The lawsuit, filed July 31, is a wrongful death suit from the parents of two students who committed suicide in the 2016-17 school year. The lawsuit claims Grossheim was close to all five people who committed suicide in that school year and was either the last person to see them alive or the first to find their body. The parents’ attorney, Nicole Gorovsky, has also accused the University of failing to be transparent about the alleged psychological manipulation occuring.
University General Counsel Warren Wells, AKL’s attorney Mark Wasinger and Grossheim’s attorney Benjamin Gray have each filed a motion to dismiss the case. Steve Smith, professor of business administration and a former practicing attorney, said the motions to dismiss seem to be standard practice.
“There’s nothing even very significant about [the motions to dismiss] at all,” Smith said. “That happens all the time. Even if you think there’s a good reason to dismiss or if you think there’s not a snowball’s chance in hell of getting it dismissed you’ll file a motion to dismiss, probably.”
Smith said the case looks to be fairly routine in its preliminary phase thus far and seems to be on a usual timeline.
Marty Jayne, professor emeritus of justice systems with a law degree, was the interfraternity council advisor in 2016-17 when the multiple suicides occurred. Jayne said he didn’t have a lot of knowledge about what was going on in relation to students’ mental health at the time because the University isn’t allowed to release personal health records of students, however, he said he was aware of increased efforts by Truman to support the men in AKL.
Gorovsky originally sued the Truman State University Foundation, which collects funds for the University, but after the foundation filed a motion stating it was the wrong party, the plaintiffs’ attorney amended the suit to sue the University itself.
“What I haven’t seen yet — and I’m waiting to see if it’s there — is any allegation in their petition about why sovereign immunity does not apply,” Jayne said. “If you sue the government, you’ve got to have an exception to the basic rule that the government can’t be sued, and there wasn’t any allegation of that in the original.”
Truman’s motion to dismiss first suggests that the University cannot be sued because of sovereign immunity, and the premise liability doesn’t apply because Truman doesn’t own the fraternity house. The motion states that Truman cannot be liable for when people commit criminal acts on its campus, only when the University or physical campus property create an issue.
AKL’s motion to dismiss suggests that because the incidents occurred in the local chapter house it does not mean that the national organization is responsible, Jayne said. The motion references the premises liability, but the lawsuit doesn’t allege that the national organization owns or operates the property. Additionally, the motion states that the lawsuit doesn’t present facts to indicate the national organization was aware of what Grossheim was allegedly doing and it doesn’t have a legal responsibility to supervise tenants or keep them safe.

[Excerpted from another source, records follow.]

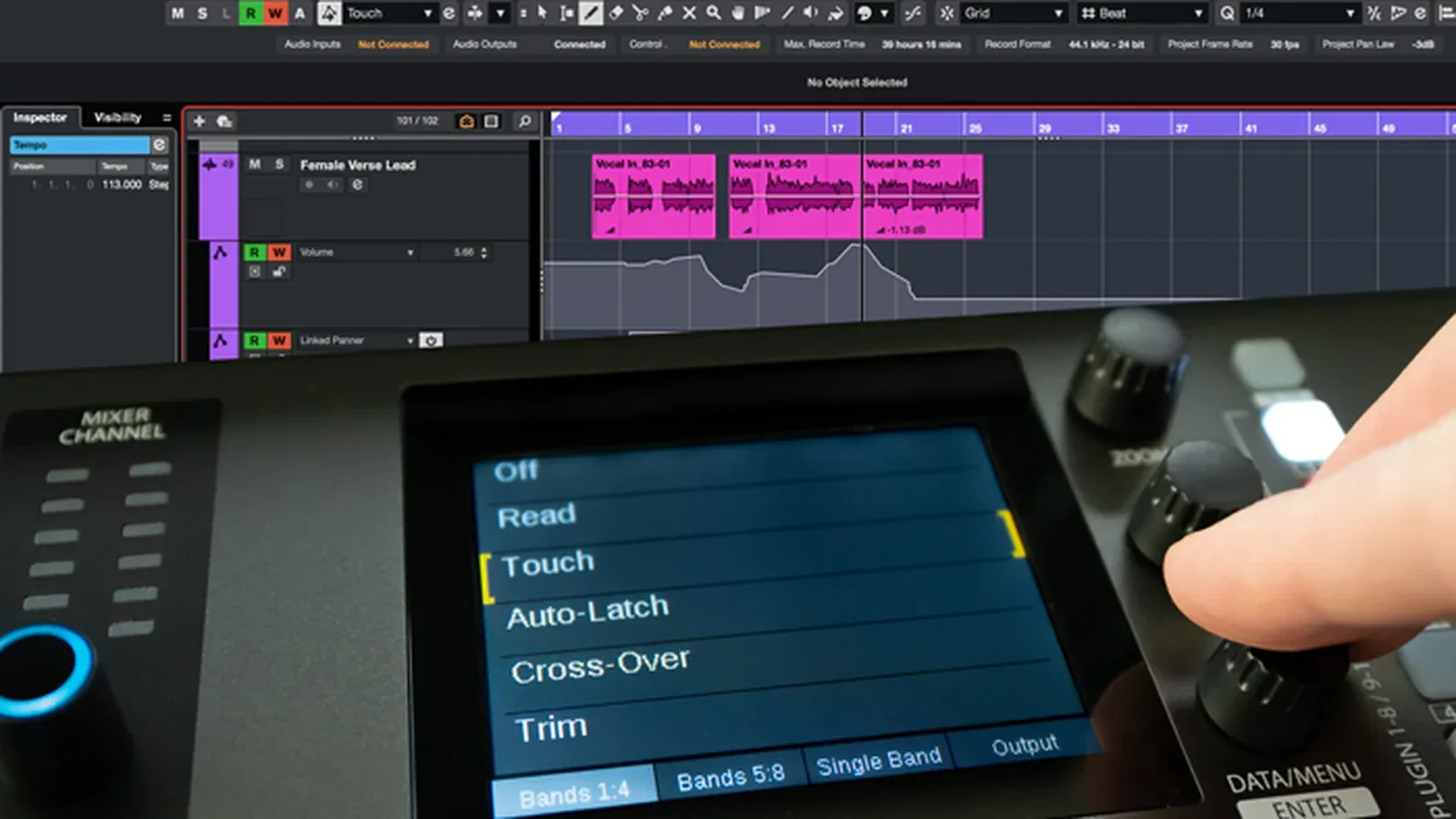Click the volume value stepper arrows
The height and width of the screenshot is (819, 1456).
click(484, 252)
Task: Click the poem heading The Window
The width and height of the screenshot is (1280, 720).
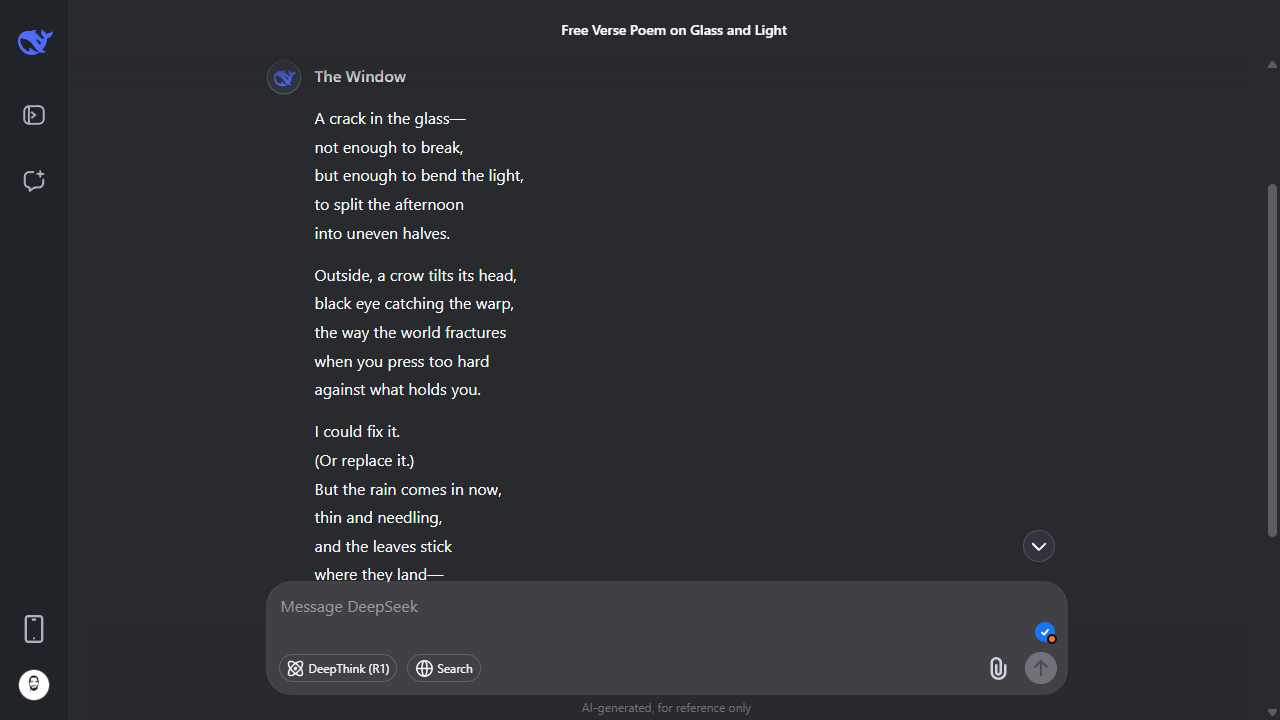Action: click(360, 77)
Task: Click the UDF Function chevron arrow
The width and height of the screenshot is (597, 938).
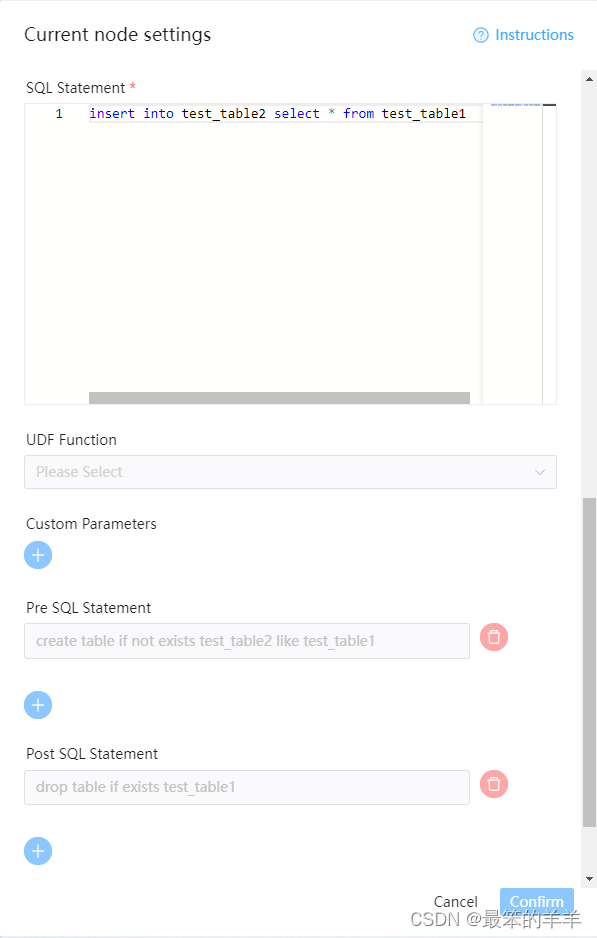Action: pos(540,472)
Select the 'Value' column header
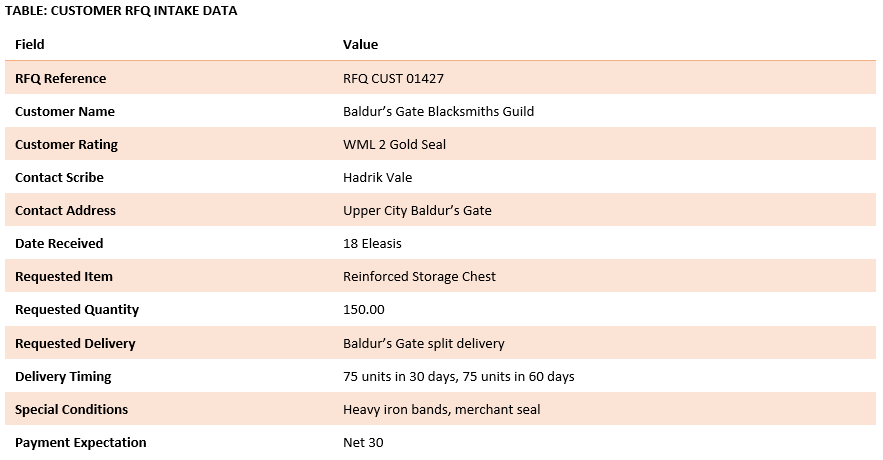Image resolution: width=883 pixels, height=460 pixels. (x=360, y=44)
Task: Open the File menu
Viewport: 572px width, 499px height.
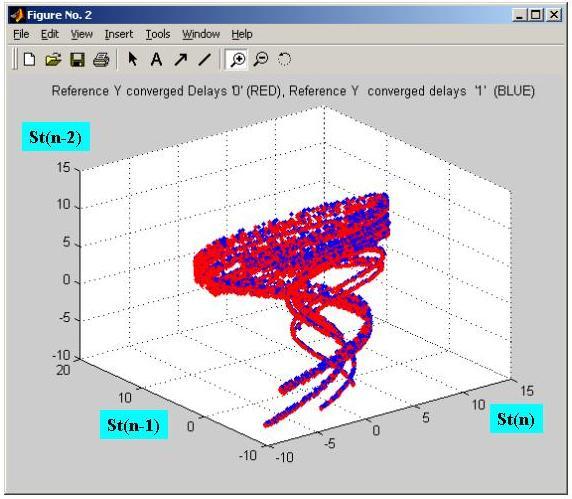Action: pyautogui.click(x=21, y=34)
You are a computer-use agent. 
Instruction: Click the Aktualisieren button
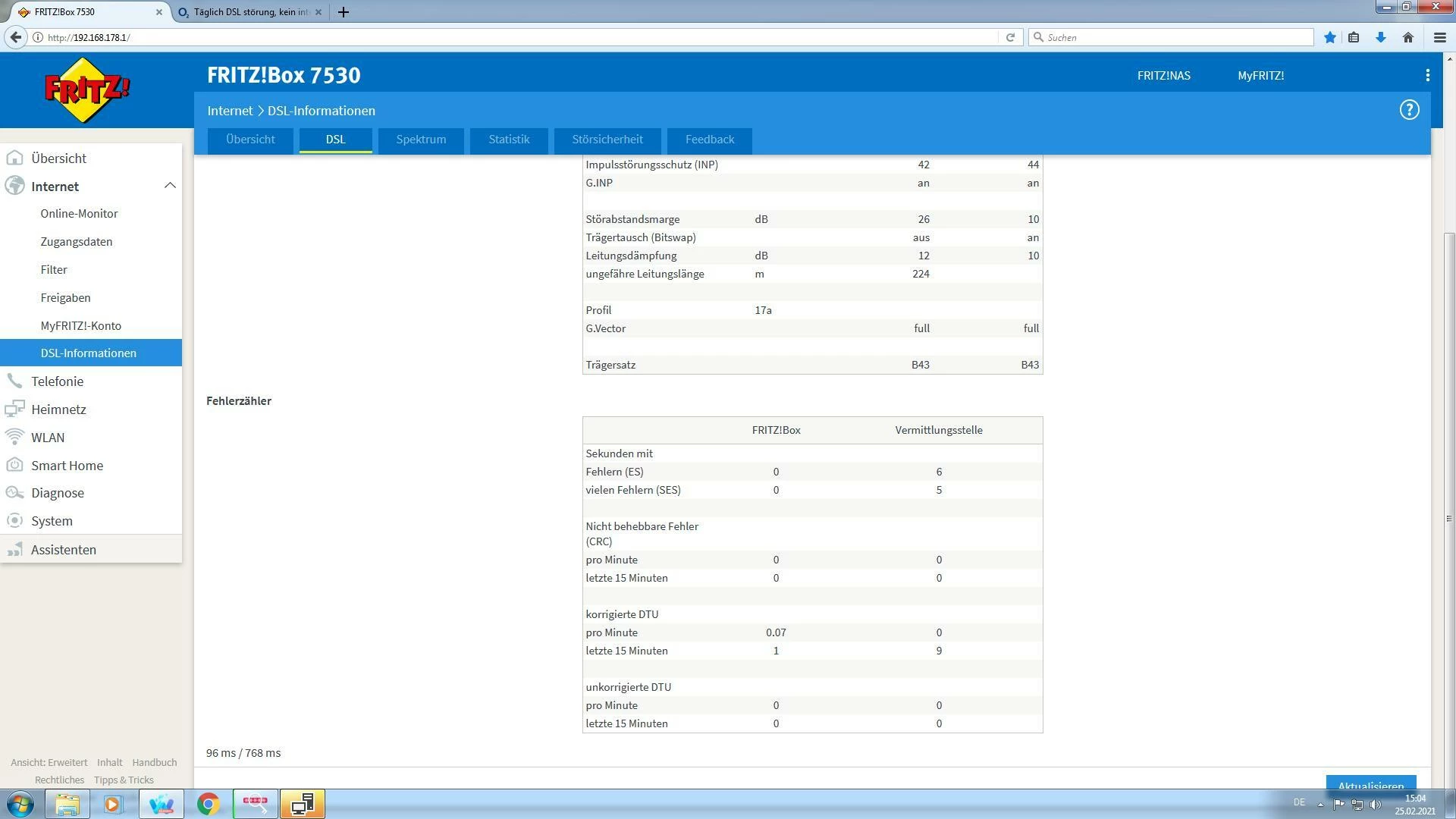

In Grossheim’s motion to dismiss, the first point states that the former student wasn’t charged with anything and there’s nothing to indicate he is responsible. The motion also questions the lawsuit’s application of the negligence standard.
Jayne said if the case survives the motions to dismiss it will move to the discovery phase in which each side will attempt to learn what the other side knows and find evidence for their conclusions.
Wells declined to comment at this time. Gorovsky and Gray could not be reached as of Tuesday evening.